For my desktop, my history is DOS, Win 3.11, Win ME, Win XP, Gentoo, FreeBSD,
Ubuntu, and Lubuntu. For servers, Gentoo, FreeBSD/OpenBSD, and Ubuntu
LTS/OpenBSD. I use OpenBSD for network installations such as gateways.

------
tanderson92
I have been using Exherbo for about 5 years fulltime and never looked back. It
is a vanilla source-based distro with a focus on flexibility and users who
know what they are doing. I would recommend people check out what it is about
if that is appealing to you because there are tons of other great features
(cross compiling handled natively by the package manager, good alternatives
support, and binary package distribution). It is one of the few distros out
there which is not just another theme on *buntu

------
bananaoomarang
Arch + KDE5. I'd echo comments above saying that today most distros amount to
the same thing, but the benefit of Arch is it's minimal by default, so you
don't get any junk, and pretty much everything is setup by you.

It's not hard to install because of how great the wiki is, just take a look at
the Beginner's guide and you're all set. I personally prefer it to Mint/Ubuntu
because of the packaging system (easy to rebuild packages from ABS, modify AUR
ones etc)

------
jab416171
A few years ago, I was exposed to the RHEL family and haven't looked back. I
run CentOS on servers and Fedora on desktops/laptops.

------
geoka9
Debian, both desktop and servers. I find it very convenient to have the same
distro everywhere, and Debian is very well suited for it.

------
faragon
Ubuntu and Fedora. Not because being the "bests", but because having better
hardware support (from my point of view).

------
adnanh
On my Thinkpad Edge 13 (AMD) laptop, I've been using Linux Mint 17 (XFCE
version) mainly because everything worked out of the box.

On my work desktop workstation, I'm using Fedora 21, with applied tweaks using
the fedy tool[1].

[1] [https://github.com/satya164/fedy](https://github.com/satya164/fedy)

------
cyphax
My distro of choice is Slackware. It is designed to be vanilla and it's pretty
tinker-friendly if you want to tinker. It's made in such a way that it makes
me feel at home, which is always nice about an operating system. Xfce is my DE
of choice. It's very flexible and fast.

------
andor
Red Hat distros: Fedora, CentOS. Red Hat is a technology leader, especially
for Desktop stuff, and they have the right attitude to bugs: bugs should be
fixed, not worked around, and fixes should be made (or at least merged)
upstream.

------
justincormack
Currently running Ubuntu, Debian, Fedora, Alpine and Gentoo, plus FreeBSD,
OpenBSD and NetBSD. There is not that much difference between the mainstream
distros, try Alpine or a BSD if you want something a bit different.

------
captn3m0
Currently on Ubuntu + Cinnamon, but plan to switch back to elementary freya
soon.

------
darkstar999
Linux Mint, it's like the good ol' day of Ubuntu.

------
troels
I used Ubuntu on the desktop/laptop for a couple of years, before switching to
mac.
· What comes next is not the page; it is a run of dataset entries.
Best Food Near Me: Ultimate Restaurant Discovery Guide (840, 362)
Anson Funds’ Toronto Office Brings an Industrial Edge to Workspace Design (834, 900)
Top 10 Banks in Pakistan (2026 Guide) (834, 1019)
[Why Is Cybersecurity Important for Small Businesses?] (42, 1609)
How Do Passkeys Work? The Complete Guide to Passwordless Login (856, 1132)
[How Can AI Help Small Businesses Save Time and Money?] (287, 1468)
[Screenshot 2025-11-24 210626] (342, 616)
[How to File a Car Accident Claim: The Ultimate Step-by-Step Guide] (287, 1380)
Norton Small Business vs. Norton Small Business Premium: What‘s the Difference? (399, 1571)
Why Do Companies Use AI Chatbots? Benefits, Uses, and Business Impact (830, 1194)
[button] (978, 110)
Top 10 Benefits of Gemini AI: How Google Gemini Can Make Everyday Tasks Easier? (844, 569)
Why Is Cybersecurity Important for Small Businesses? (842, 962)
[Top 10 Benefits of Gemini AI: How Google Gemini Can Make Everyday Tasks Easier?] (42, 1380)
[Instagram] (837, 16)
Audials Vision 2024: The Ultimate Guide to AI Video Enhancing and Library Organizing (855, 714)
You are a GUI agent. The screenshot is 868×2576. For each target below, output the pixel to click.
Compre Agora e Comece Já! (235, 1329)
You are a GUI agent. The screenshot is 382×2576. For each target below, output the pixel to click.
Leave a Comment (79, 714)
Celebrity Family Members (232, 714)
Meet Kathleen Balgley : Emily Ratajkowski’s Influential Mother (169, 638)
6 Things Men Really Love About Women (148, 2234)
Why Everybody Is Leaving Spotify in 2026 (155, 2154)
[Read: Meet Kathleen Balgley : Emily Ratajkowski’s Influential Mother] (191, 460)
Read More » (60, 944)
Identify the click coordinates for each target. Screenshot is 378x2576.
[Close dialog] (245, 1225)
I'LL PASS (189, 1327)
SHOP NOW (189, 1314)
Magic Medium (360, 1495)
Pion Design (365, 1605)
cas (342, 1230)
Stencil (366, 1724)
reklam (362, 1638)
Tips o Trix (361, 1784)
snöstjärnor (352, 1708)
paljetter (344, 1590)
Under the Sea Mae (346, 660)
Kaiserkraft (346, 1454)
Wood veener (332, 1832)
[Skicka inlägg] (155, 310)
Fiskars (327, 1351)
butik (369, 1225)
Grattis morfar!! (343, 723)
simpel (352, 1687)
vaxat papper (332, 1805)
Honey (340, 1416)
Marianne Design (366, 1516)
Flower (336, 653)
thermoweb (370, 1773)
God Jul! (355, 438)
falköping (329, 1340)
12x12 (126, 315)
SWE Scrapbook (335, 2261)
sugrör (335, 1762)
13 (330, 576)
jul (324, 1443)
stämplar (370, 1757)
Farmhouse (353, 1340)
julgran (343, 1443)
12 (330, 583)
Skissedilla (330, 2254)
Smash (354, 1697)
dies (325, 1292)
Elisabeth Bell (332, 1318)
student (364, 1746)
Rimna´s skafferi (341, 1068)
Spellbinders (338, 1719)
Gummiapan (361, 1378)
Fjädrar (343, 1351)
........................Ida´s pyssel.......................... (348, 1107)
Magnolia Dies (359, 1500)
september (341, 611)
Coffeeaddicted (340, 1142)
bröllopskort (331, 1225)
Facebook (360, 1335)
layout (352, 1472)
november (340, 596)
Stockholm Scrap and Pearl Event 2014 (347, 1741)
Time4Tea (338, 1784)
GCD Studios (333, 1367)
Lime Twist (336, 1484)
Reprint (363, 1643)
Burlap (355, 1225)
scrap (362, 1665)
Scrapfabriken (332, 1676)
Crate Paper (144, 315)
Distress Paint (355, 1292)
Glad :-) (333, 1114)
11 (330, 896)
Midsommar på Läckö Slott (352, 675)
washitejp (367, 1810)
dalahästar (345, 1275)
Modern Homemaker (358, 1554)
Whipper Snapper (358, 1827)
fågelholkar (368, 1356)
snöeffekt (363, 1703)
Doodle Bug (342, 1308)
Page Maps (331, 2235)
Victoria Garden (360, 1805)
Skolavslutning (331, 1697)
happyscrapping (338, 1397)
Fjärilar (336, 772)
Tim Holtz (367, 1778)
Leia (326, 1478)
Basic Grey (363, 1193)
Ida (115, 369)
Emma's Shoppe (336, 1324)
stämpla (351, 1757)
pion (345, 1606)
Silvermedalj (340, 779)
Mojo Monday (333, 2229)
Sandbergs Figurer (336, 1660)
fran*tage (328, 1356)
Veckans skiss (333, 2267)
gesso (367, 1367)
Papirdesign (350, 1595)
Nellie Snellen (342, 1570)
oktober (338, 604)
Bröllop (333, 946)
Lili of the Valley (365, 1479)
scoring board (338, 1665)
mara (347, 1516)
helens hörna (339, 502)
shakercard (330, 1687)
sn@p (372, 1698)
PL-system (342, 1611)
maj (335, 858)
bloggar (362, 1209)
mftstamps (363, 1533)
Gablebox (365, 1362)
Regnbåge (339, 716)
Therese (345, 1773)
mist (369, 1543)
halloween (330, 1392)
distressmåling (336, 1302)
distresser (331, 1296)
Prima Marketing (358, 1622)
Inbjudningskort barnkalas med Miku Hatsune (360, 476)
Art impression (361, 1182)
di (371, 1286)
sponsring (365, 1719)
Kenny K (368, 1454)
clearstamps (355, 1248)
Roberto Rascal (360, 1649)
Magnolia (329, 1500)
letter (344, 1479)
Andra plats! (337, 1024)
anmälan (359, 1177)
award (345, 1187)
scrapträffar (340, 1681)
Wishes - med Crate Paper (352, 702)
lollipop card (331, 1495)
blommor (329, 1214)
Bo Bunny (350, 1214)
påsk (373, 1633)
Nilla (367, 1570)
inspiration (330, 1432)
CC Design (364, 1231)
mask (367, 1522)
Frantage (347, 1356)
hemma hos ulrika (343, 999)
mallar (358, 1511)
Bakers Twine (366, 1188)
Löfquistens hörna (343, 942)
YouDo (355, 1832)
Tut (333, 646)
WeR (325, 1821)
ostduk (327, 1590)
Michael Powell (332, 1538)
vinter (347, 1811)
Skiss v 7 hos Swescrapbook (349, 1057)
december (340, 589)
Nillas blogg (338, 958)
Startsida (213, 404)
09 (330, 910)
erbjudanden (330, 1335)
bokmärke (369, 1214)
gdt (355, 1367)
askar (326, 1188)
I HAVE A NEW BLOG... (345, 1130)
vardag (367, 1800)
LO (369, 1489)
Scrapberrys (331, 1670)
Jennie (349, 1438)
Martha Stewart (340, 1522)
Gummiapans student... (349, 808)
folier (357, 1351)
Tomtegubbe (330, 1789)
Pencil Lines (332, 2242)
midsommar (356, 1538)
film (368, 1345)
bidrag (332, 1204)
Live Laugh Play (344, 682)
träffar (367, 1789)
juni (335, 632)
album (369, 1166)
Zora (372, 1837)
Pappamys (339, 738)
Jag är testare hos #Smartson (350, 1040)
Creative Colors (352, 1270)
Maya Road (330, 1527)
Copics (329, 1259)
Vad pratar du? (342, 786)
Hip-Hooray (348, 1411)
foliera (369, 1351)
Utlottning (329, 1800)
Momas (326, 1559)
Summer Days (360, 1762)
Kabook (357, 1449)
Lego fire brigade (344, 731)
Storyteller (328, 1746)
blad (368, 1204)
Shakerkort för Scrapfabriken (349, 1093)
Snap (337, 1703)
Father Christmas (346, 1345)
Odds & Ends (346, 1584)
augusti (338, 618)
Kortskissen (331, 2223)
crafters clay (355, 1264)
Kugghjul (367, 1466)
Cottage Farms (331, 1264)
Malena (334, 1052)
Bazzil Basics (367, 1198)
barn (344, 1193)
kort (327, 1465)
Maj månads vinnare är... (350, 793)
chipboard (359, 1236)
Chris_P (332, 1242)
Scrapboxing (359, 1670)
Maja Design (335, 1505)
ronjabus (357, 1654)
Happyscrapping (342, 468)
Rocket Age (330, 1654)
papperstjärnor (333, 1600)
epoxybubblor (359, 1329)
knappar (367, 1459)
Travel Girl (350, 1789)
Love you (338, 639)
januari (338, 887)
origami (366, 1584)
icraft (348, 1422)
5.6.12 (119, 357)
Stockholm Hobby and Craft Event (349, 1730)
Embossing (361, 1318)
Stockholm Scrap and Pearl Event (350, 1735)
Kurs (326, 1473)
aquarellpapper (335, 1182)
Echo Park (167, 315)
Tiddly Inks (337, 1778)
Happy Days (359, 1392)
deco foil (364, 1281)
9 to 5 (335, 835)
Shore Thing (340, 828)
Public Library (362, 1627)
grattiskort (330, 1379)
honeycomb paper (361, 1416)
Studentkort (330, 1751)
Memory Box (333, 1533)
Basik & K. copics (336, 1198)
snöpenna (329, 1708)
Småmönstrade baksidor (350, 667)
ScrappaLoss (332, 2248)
I still use Ubuntu extensively on server side environments.

------
neverminder
Vanilla Ubuntu. Purely from practical perspective.

------
onestone
Arch (with KDE Plasma 5) for desktop. Ubuntu LTS or Debian for servers
(whichever has a more recent release).

------
atmosx
Gentoo, but I never use it anymore, because I don't have time (to compile and
customise everything).

------
oahziur
I am using ubuntu 14.04 on Macbook.

------
abruzzi
RHEL for my servers. I don't use Linux on a desktop, OSX instead.

------
ProNoob13
Debian server with LXDE.

------
calvins
CentOS for servers, and Ubuntu for desktop.

------
lazylizard
no desktop. except when oracle requires it. all rhel, centos.

------
WorldWideWayne
Fedora 21 with Gnome 3 is my preferred distro for desktop Linux. It's easily
the best experience that I've with a nix desktop.

Linus Torvalds runs Fedora as well -
[http://www.tuxradar.com/content/interview-linus-torvalds-
lin...](http://www.tuxradar.com/content/interview-linus-torvalds-linux-
format-163)

------
paulhauggis
CentOS on the server, Ubuntu on the desktop.